It's easy to get drawn in by a stock's current yield and think you've hit the income jackpot. Unfortunately, more often than not, a high yield is a sign of trouble instead of a lucrative future income stream. That certainly appears to be the case when looking at Enbridge Energy Partners (NYSE:EEP), Sunoco LP (NYSE:SUN), and Energy Transfer Equity (NYSE:ET) -- all companies with dangerously high yields.
Don't expect a rescue
Enbridge Energy Partners is one of the market's oldest master limited partnerships. Over the course of its more than two decades in operation, the company has delivered consistent distribution growth, boosting its payout by 95% since 1991. However, it has fallen on hard times recently due to the significant slump in oil and gas prices, which has had a major impact on its liquids assets in North Dakota and its gas gathering and processing assets.
Because of that, Enbridge Energy Partners is in the midst of a strategic review to determine the best way forward amid declining distributable cash flow. Investors fear that the company will have no choice but to cut the payout, which has skyrocketed to 13.3% to reflect these concerns. Those worries appear to be justified because while the company, and its parent Enbridge (NYSE:ENB), are evaluating several options to address the situation, the Canadian energy infrastructure giant made it clear that it's not planning to rescue its MLP via a buyout.
Instead, it is exploring several other options to shore up the MLP's financial situation, including buying back the gas gathering and processing assets and restructuring the incentive distribution rights, which would likely result in a significant payout reduction for Enbridge Energy Partners.
Sunoco LP's distribution rate has also surged to more than 13% in recent months because of fears that it will need to reduce the payout in the future. Fueling the concern are the company's declining earnings and cash flow. Last quarter, for example, adjusted EBITDA slumped to $153.6 million, which was down from $188.7 million in the year-ago period due to lower fuel margins in both its retail and wholesale segments as well as lower profits on merchandise sales. Distributable cash flow, likewise, fell sharply, falling from $91.1 million in 2015's fourth quarter to $62.6 million in the most recent fourth quarter on lower earnings, higher interest, tax, and maintenance capital expenses.

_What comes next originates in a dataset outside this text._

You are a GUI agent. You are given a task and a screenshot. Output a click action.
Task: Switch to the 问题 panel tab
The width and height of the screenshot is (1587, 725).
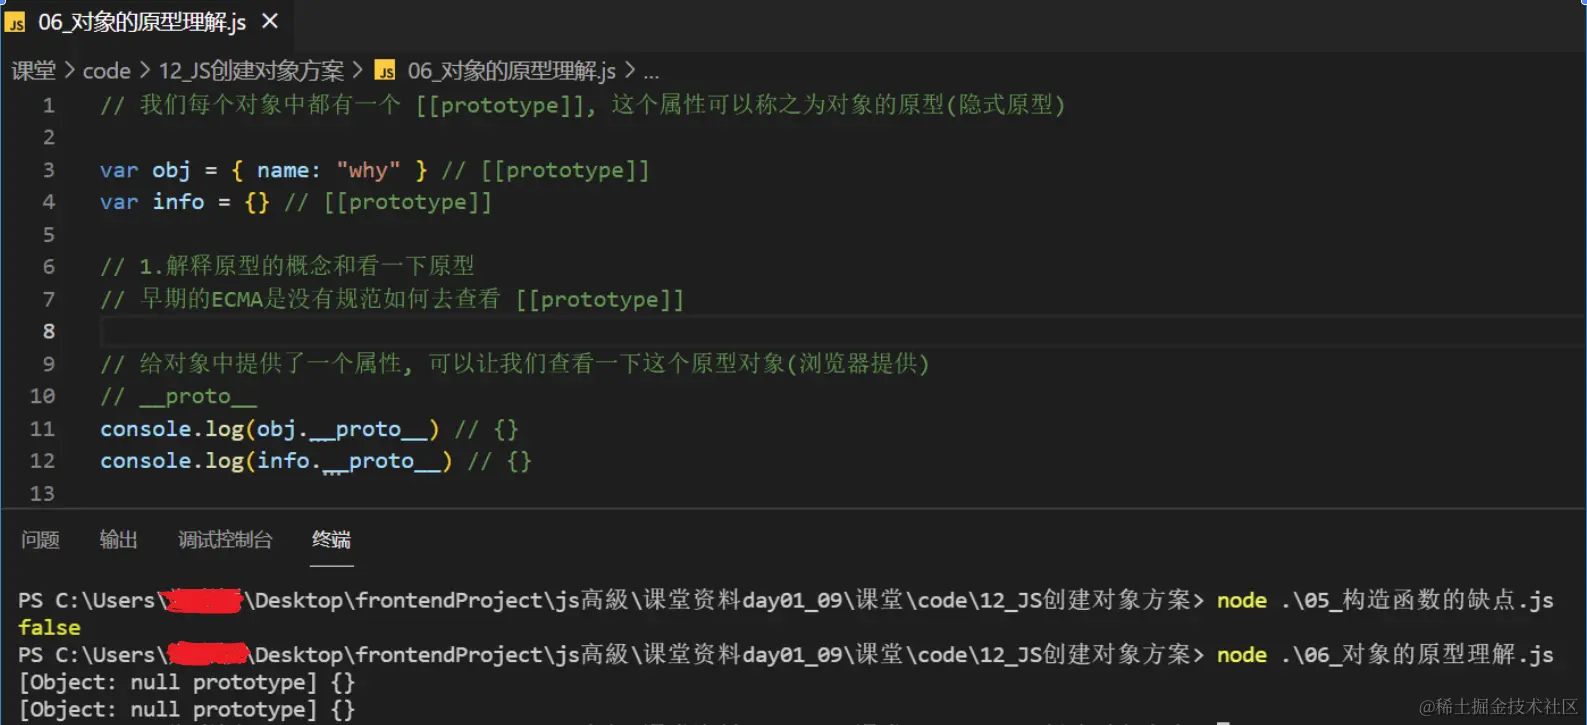[x=40, y=540]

Because of that slump, the company's distribution coverage ratio fell to a very concerning 0.61 times for the quarter and 0.98 times for the year, meaning the company paid out more than it earned. The sharp decrease in earnings caused its leverage to grow out of control, with its net debt to adjusted EBITDA ballooning to 6.5 times at the end of last quarter. Unless the company's earnings significantly improve, it will have no choice but to reduce its payout so that its leverage doesn't grow any further.
Sunoco LP's parent, Energy Transfer Equity, is also at risk of cutting its payout. While a payout reduction at Sunoco LP would have a minor impact on Energy Transfer because it doesn't supply its parent with much income, the company has other issues that might lead to the payout's demise.
Topping the list are problems at its namesake MLP, Energy Transfer Partners (NYSE: ETP), which will be supplying less income in the future. That's partly because Energy Transfer Partners is merging with another Energy Transfer affiliate, Sunoco Logistics Partners (NYSE: SXL), in a deal designed to shore up its financial situation. However, one of the drivers of that improvement is a backdoor distribution cut -- the combined entity will pay a distribution at Sunoco Logistics' lower rate. That cut means less income for its parent.
In addition, Energy Transfer Equity has agreed to help out both companies by agreeing to relinquish a growing portion of its incentive distribution rights. Because of that, its cash flow declined last year and could continue to fall in 2017. Furthermore, while its distribution coverage ratio improved last year, that was solely due to the impact of a controversial preferred share offering that allowed certain investors to forgo a portion of future cash distributions for up to nine quarters in exchange for convertible units. When this deferral ends and the preferred units convert, it could cause a significant coverage reduction that might leave no choice but to cut the payout.
While it's quite possible that all three companies will find a way to maintain their overly generous distributions, that's not something investors should bank on. Both Enbridge Energy Partners and Sunoco LP are currently living well above their means. Meanwhile, Energy Transfer Equity put on a Band-Aid to preserve its payout. As a result, the only solution these companies might find to fix their problems is to make deep cuts to their distributions.